En affirmant qu’elle est bien « une écologiste », la maire de Paris et candidate à l’élection présidentielle Anne Hidalgo cherche-t-elle à faire un appel du pied aux électeurs écologistes ? Se sent-elle menacée ?
Anne Hidalgo a besoin de l’électorat écolo. Mais l’électorat écolo votera pour le candidat écolo. Certes, elle a entrepris une politique assez ambitieuse sur la réduction de la place de la voiture à Paris. Et puis, elle a son avis sur la question du désordre climatique. Mais le doute est permis quant à savoir si elle a de réelles compétences dans le domaine. De plus, le parti socialiste s’est subitement converti à l’écologie parce qu’il se retrouve actuellement dominé par le parti écologiste. Donc, il est obligé d’acquérir toutes ces compétences sur l’écologie. Anne Hidalgo a bien conscience que les écologistes sont ses principaux concurrents. Et aux dernières élections municipales, elle a réussi à battre David Belliard (EELV), mais non sans douleur. À titre de comparaison, Jean-Luc Mélenchon (La France Insoumise) s’est converti à l’écologie bien avant le PS. Lors de sa campagne de 2017, il parlait déjà beaucoup du réchauffement climatique. Bien plus que d’autres candidats.

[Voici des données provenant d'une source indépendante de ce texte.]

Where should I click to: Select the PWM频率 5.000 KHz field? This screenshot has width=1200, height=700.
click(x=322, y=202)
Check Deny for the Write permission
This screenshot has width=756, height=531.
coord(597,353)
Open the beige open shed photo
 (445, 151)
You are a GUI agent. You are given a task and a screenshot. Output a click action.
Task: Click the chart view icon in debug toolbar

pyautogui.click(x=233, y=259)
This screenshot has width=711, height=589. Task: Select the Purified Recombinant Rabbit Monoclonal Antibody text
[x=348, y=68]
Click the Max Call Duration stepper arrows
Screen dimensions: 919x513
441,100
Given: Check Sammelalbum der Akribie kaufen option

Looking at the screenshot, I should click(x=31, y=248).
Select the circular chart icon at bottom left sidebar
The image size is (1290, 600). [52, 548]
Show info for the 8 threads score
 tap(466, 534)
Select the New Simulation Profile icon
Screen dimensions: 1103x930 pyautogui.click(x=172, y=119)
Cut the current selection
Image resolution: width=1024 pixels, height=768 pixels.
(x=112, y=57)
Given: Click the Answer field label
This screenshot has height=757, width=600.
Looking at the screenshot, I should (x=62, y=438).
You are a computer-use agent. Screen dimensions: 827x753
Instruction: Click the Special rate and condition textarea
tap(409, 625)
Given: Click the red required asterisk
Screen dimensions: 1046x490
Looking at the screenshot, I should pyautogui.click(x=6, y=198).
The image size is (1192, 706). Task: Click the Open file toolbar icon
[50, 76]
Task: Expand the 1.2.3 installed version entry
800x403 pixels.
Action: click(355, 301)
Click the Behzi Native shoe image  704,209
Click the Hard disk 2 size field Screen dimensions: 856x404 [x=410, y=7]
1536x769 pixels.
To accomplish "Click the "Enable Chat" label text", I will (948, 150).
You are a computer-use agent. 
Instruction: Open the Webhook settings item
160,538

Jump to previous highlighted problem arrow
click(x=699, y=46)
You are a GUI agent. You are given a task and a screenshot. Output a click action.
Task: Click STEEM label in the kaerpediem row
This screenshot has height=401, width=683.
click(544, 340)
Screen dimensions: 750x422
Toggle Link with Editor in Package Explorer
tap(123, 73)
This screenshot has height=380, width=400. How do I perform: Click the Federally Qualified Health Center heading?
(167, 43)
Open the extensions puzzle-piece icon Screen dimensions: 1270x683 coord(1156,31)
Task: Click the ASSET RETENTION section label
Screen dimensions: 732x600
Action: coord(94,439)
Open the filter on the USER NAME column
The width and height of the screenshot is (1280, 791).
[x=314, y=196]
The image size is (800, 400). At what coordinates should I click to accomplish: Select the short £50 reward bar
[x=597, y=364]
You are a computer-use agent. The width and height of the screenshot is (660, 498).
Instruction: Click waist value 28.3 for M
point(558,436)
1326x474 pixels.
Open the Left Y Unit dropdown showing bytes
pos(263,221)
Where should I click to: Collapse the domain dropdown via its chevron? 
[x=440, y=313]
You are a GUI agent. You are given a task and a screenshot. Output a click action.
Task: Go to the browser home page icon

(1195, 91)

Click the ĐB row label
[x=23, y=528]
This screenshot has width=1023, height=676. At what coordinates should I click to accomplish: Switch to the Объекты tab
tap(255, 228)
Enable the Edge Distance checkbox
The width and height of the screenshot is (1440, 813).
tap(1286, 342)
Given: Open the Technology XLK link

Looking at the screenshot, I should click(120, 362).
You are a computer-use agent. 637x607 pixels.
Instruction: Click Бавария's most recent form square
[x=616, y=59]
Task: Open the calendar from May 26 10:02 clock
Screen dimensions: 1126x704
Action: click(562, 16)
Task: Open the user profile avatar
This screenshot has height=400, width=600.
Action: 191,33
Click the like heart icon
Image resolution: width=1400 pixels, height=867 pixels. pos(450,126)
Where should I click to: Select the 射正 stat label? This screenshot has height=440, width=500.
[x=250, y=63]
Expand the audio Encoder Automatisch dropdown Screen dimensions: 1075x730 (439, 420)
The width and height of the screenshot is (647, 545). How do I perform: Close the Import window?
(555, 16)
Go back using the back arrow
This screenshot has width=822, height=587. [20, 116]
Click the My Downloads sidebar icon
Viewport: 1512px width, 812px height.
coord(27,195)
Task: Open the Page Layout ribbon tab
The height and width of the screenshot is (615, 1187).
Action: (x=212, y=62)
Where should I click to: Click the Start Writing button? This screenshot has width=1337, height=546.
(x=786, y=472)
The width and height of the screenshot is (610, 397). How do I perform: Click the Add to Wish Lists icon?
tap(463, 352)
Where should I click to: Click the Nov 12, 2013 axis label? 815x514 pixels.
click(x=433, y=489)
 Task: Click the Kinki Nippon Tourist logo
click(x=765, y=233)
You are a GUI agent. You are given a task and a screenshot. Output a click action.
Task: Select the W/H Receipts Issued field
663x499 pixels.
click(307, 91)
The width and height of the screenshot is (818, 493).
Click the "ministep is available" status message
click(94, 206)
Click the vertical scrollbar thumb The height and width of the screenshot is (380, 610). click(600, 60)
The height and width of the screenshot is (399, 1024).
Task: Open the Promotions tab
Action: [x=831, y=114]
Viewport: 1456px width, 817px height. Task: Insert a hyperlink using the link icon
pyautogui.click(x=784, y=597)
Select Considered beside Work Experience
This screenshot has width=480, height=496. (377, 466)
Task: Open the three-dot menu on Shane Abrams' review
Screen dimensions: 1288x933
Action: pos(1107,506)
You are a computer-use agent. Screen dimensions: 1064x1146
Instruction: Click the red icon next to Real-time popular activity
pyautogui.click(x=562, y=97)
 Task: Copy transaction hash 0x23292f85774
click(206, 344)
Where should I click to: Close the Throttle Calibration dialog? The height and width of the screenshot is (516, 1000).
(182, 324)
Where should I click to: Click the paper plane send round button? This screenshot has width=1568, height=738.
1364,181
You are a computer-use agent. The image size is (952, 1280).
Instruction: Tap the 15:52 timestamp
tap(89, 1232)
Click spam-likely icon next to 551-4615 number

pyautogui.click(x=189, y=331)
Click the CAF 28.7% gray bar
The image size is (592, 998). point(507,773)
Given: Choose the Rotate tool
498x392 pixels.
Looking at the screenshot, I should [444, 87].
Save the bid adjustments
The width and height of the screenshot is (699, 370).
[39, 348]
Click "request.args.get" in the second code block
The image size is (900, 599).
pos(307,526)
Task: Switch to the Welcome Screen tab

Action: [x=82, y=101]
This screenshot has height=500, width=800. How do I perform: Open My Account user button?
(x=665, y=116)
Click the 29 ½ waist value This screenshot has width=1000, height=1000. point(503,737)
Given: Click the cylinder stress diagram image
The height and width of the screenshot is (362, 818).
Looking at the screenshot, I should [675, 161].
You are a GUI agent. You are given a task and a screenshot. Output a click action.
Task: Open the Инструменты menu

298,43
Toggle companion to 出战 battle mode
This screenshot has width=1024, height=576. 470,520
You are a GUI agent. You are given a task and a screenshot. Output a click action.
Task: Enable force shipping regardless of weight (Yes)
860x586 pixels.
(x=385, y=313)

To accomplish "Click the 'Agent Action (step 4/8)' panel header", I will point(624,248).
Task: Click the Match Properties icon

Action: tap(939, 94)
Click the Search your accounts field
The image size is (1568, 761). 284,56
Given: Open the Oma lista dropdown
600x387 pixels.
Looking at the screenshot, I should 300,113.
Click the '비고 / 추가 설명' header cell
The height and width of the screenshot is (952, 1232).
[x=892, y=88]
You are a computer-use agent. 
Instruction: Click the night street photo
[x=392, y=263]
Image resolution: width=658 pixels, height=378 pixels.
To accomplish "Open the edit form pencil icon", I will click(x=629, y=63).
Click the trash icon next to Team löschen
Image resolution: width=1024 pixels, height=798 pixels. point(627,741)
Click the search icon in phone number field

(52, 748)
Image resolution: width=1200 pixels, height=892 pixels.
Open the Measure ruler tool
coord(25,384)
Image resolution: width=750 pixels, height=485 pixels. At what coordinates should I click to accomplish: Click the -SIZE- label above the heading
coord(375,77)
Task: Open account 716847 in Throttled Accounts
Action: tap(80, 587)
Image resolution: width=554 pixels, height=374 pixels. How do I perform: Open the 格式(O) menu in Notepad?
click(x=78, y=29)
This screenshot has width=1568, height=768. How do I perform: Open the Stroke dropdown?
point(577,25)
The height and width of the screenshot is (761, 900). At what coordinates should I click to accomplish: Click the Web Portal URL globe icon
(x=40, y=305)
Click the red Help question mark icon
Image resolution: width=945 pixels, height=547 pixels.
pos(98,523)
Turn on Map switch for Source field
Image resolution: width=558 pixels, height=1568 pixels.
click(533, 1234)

À moyen terme, EELV pourrait-il définitivement réduire le PS au silence ?
On pourrait imaginer le sens de l’histoire. Il se pourrait que l’écologie politique remplace la sociale démocratie. La pensée écologiste ne prend pas uniquement en compte l’environnement. Elle prend également en compte le social, aussi largement que le Parti socialiste. Les écologistes souhaitent que le parti historiquement majoritaire à gauche soit condamné à la disparition. En ce sens, si à l’élection présidentielle le ou la candidat.e écologiste dépassait le candidat socialiste, ce serait extraordinaire. Mais pour le moment, ce n’est pas fait.